──────── SUPPLIED RECORDS ────────
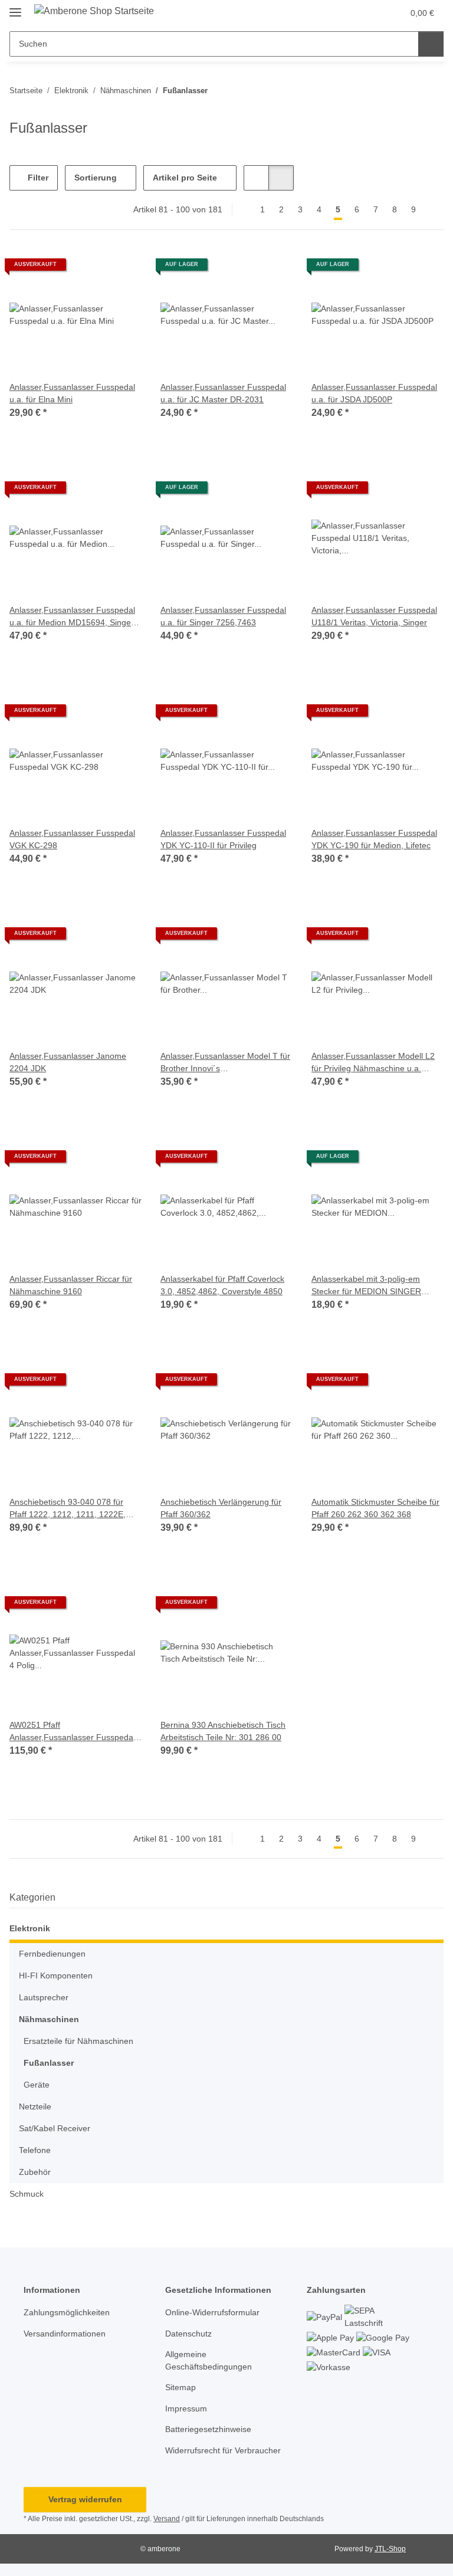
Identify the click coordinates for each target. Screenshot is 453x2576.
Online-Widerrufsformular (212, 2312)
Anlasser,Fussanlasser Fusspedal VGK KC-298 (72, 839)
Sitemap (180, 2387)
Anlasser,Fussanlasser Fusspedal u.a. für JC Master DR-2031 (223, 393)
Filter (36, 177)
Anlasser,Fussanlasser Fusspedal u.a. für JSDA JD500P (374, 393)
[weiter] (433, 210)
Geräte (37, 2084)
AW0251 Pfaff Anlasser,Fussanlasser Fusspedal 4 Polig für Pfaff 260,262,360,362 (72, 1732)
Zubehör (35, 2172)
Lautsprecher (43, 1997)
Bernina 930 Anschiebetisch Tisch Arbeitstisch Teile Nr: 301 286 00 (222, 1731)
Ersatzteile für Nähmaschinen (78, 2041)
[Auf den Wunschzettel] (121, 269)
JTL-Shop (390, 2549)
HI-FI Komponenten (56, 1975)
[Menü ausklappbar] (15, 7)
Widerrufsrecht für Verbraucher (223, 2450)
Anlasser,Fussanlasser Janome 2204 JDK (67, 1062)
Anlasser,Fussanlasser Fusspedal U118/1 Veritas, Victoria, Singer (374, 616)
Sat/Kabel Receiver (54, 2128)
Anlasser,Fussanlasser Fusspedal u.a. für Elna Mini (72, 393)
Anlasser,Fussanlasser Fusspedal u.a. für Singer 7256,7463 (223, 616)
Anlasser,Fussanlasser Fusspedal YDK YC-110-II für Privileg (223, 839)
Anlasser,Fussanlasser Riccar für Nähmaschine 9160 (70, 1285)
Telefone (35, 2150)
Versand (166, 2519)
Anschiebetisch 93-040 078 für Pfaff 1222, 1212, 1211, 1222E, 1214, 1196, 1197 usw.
────────
──────── SUPPLIED RECORDS ────────
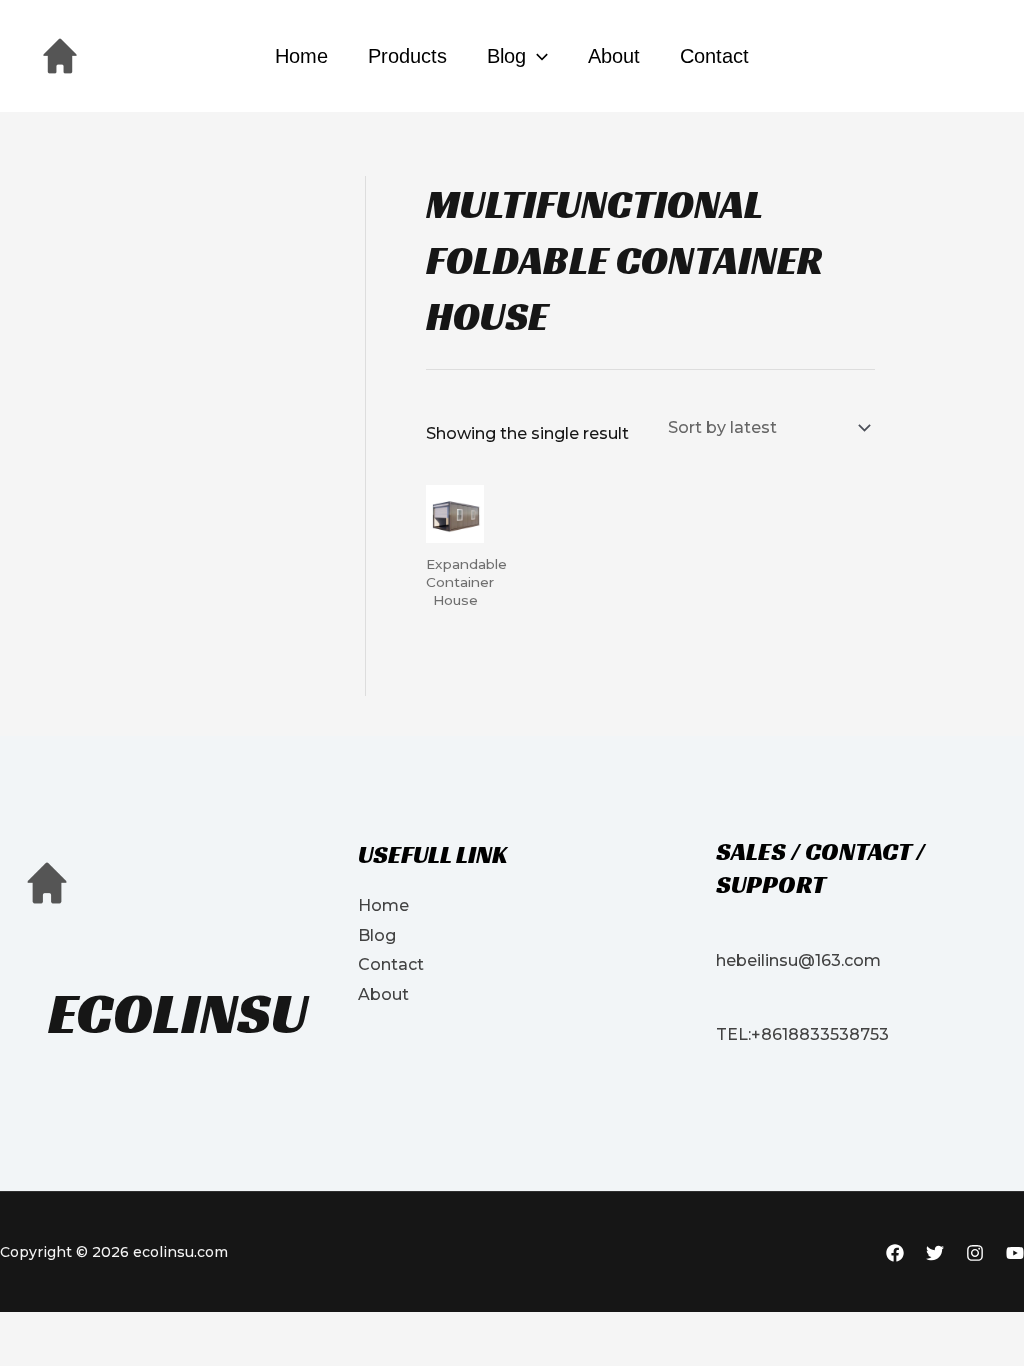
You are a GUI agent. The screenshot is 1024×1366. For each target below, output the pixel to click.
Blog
────────
=== ABOUT THIS TASK ===
In the data above, find the line that contains "Widerrufsrecht für Verbraucher (223, 2450)" and the line that contains "Anschiebetisch 93-040 078". Repeat exactly those lines and every line between them, and only those.

=== TASK OUTPUT ===
Widerrufsrecht für Verbraucher (223, 2450)
Anlasser,Fussanlasser Janome 2204 JDK (67, 1062)
Anlasser,Fussanlasser Fusspedal U118/1 Veritas, Victoria, Singer (374, 616)
Sat/Kabel Receiver (54, 2128)
Anlasser,Fussanlasser Fusspedal u.a. für Elna Mini (72, 393)
Anlasser,Fussanlasser Fusspedal u.a. für Singer 7256,7463 (223, 616)
Anlasser,Fussanlasser Fusspedal YDK YC-110-II für Privileg (223, 839)
Anlasser,Fussanlasser Riccar für Nähmaschine 9160 (70, 1285)
Telefone (35, 2150)
Versand (166, 2519)
Anschiebetisch 93-040 078 für Pfaff 1222, 1212, 1211, 1222E, 1214, 1196, 1197 usw.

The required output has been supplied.